Let’s talk about technology investment. The survey reported that 63 percent of law firms and 57 percent of legal departments intend to increase their technology investment. Are you inclined to believe that this growth will occur? What will it mean for firms and departments if growth in this area does occur?

Yes, I am inclined to believe this growth is going to occur. I will say it’s likely to happen, if for no other reason than because there’s a talent shortage. If you have a certain amount of work to get done, that workload continues to increase, and you can’t throw more people at it, you have to use tools to enable productivity among the people you do have – and I think that’s key. I would argue that technology has to be part of the relief valve for the pressure that is on corporate legal departments today.

So what will it mean for law firms and legal departments if this growth does occur? I think it means greater productivity, being able to do more with less, and hopefully getting better results for the business and better outcomes for corporate legal clients when a law firm is serving them.

If increasing the importance of legal tech and coping with the increased amount of information are top legal trends, why is it that only one-third of lawyers are actually prepared to meet those demands?

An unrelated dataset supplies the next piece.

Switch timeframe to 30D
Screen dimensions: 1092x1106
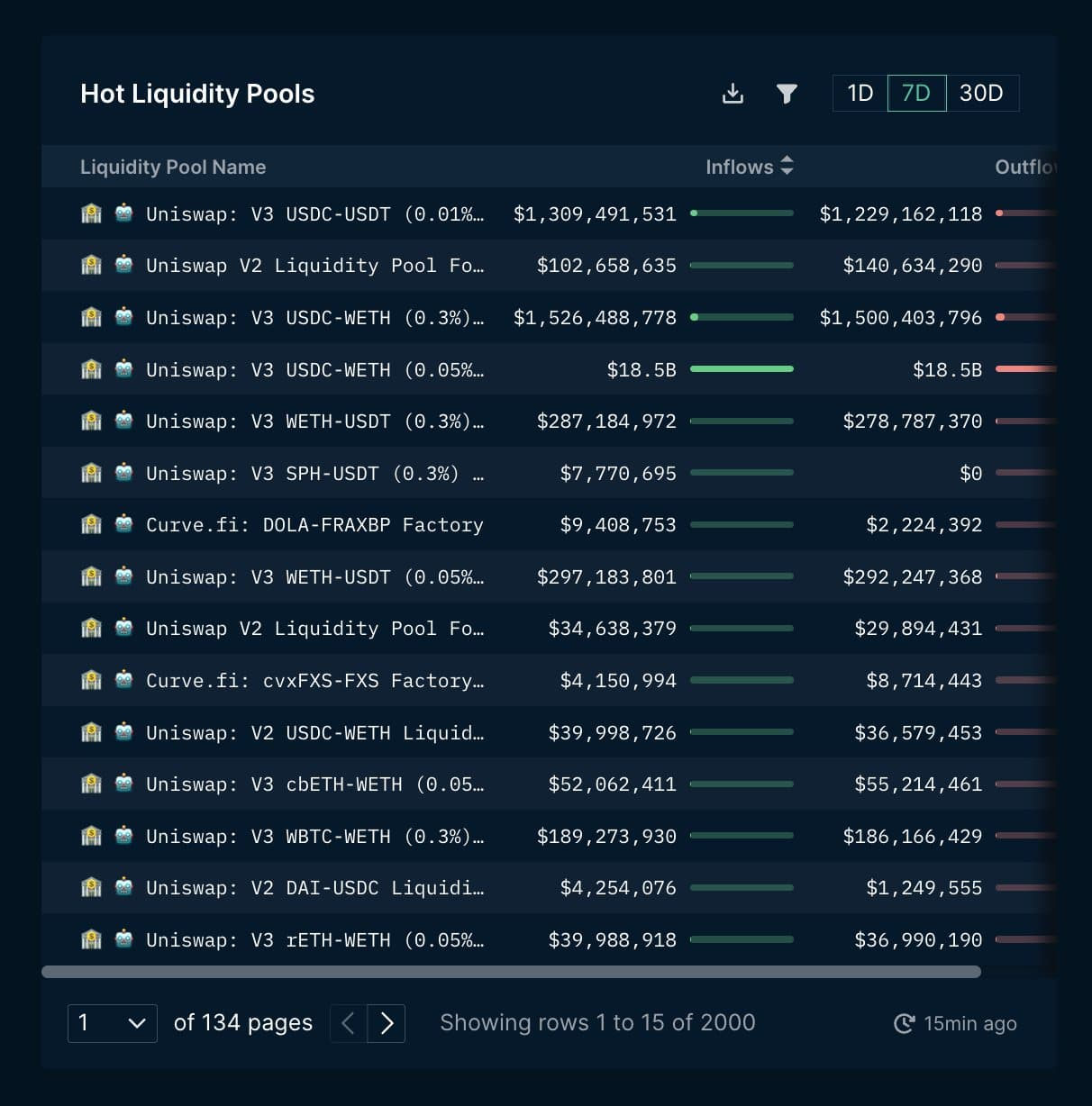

That’s a good question. Sometimes it could be as simple as adding a legal ops professional to an organization, whether it’s a law firm or a corporate legal department, to make suggestions and help guide the decision-making – someone who can bring a bit of business rigor to the legal department or to the firm itself. That’s probably one of the most basic things. Lawyers don’t have to be experts in everything, just as an accountant doesn’t have to be an expert in knowing how software is designed. A lawyer doesn’t necessarily need to understand that either, but they do need to know how to rely on people who can help manage these trends and help them prioritize and apply the right technologies to the right problems. That’s really the core of this – if lawyers are willing to think about how to leverage business people, whether it’s product managers, project managers, or people who can write a good business case to justify a good technology investment, that can help get them over the hump.

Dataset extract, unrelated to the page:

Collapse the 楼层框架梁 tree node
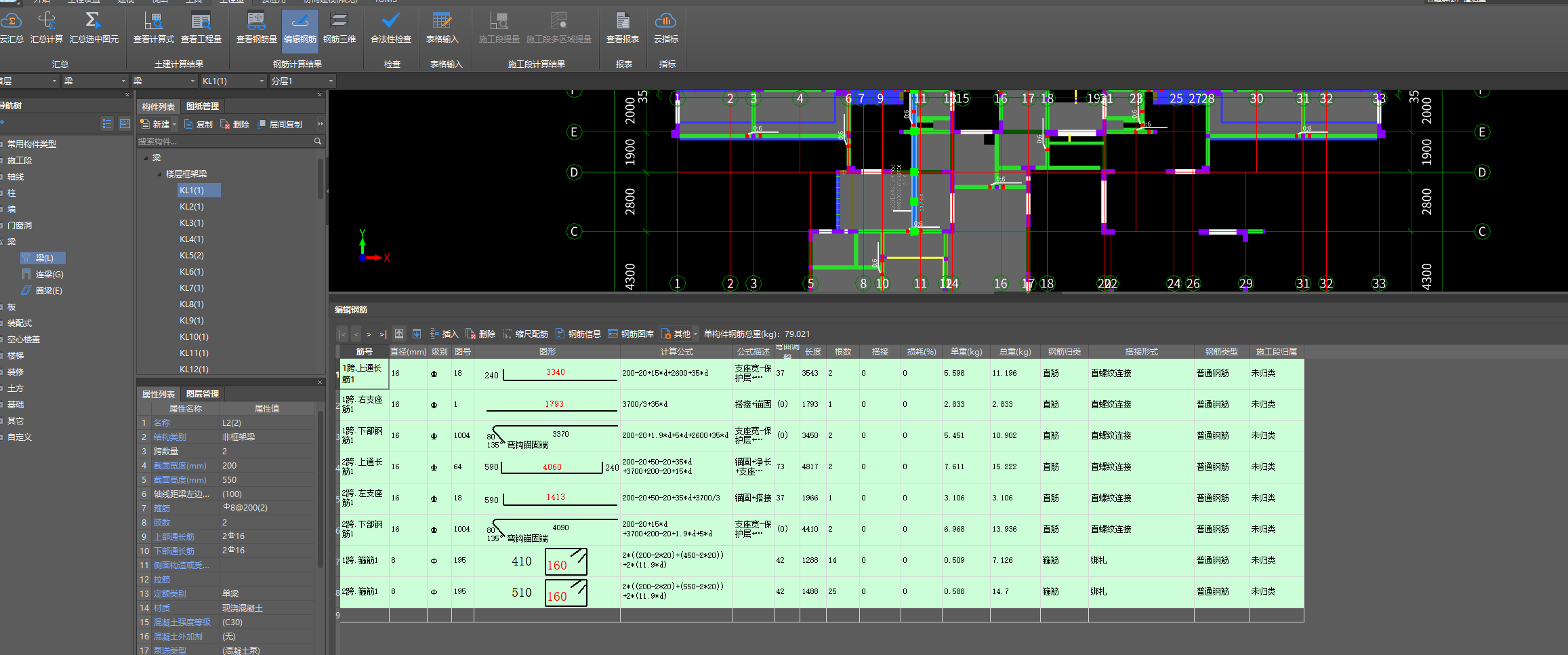Image resolution: width=1568 pixels, height=655 pixels. (160, 174)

Realistically, as we look forward, you are going to have more people on legal teams who have strengths in business or technology. If you start to strip away that prerequisite of having a JD, when you’re looking for project management or coding or whatever, it’s just going to open up that talent pool. Maybe there are some things you don’t need to have done by an attorney, but you do need support staff that can help guide you and help you be more effective with various tools for deploying better processes – and that’s what you get with legal ops.